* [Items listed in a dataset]
<<<<
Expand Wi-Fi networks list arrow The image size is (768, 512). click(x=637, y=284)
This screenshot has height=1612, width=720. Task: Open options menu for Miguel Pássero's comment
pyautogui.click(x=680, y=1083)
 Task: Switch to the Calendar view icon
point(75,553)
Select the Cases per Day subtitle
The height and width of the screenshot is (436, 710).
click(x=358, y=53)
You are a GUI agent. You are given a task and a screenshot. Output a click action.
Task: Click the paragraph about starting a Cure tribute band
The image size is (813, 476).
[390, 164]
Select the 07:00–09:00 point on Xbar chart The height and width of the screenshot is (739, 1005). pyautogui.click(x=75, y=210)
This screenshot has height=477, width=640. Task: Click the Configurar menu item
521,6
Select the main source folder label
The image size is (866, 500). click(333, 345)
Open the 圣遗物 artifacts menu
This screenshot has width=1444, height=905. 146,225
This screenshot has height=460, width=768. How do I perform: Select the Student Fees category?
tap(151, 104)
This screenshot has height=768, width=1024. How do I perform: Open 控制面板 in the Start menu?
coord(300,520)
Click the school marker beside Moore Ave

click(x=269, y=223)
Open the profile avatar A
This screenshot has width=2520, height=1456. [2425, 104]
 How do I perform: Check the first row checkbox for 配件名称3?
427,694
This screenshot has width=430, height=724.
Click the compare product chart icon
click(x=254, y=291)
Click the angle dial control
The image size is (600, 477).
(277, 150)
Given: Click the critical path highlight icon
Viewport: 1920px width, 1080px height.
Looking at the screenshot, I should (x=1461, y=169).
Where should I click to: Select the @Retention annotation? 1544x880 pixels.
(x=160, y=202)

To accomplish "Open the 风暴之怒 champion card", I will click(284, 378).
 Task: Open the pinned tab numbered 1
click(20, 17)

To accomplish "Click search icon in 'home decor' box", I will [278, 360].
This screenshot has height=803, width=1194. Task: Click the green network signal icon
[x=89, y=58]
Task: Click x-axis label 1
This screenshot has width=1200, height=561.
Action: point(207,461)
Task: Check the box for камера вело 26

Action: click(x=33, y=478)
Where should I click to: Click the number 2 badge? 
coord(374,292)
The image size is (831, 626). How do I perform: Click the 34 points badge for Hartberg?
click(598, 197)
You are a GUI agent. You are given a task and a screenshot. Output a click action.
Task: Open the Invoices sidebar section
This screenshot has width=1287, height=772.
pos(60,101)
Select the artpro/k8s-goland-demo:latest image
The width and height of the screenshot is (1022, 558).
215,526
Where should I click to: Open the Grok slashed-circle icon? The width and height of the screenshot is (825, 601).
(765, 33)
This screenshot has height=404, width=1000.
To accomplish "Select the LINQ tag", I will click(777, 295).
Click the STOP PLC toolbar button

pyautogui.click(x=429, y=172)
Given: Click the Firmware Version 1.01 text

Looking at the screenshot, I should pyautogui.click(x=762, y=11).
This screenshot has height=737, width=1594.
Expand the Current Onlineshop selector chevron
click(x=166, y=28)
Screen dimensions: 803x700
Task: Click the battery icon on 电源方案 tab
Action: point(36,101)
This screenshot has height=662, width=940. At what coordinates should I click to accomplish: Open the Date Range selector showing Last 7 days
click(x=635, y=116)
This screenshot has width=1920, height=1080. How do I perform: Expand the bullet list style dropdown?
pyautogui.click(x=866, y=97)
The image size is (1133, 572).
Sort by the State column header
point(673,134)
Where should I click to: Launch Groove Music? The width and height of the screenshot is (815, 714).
>>>>
* [Task description]
Rescale the records from the start of the records through the line containing "click(x=358, y=53)", both ends included, by rewriting every one of those lines with its requests and multiplying each coordinate in the answers by 1.5, rounding to whole numbers with halves rounded up. Give only those lines.

* [The result]
Expand Wi-Fi networks list arrow The image size is (768, 512). click(x=956, y=426)
This screenshot has height=1612, width=720. Task: Open options menu for Miguel Pássero's comment
pyautogui.click(x=1020, y=1625)
 Task: Switch to the Calendar view icon
point(113,830)
Select the Cases per Day subtitle
The height and width of the screenshot is (436, 710).
click(x=537, y=80)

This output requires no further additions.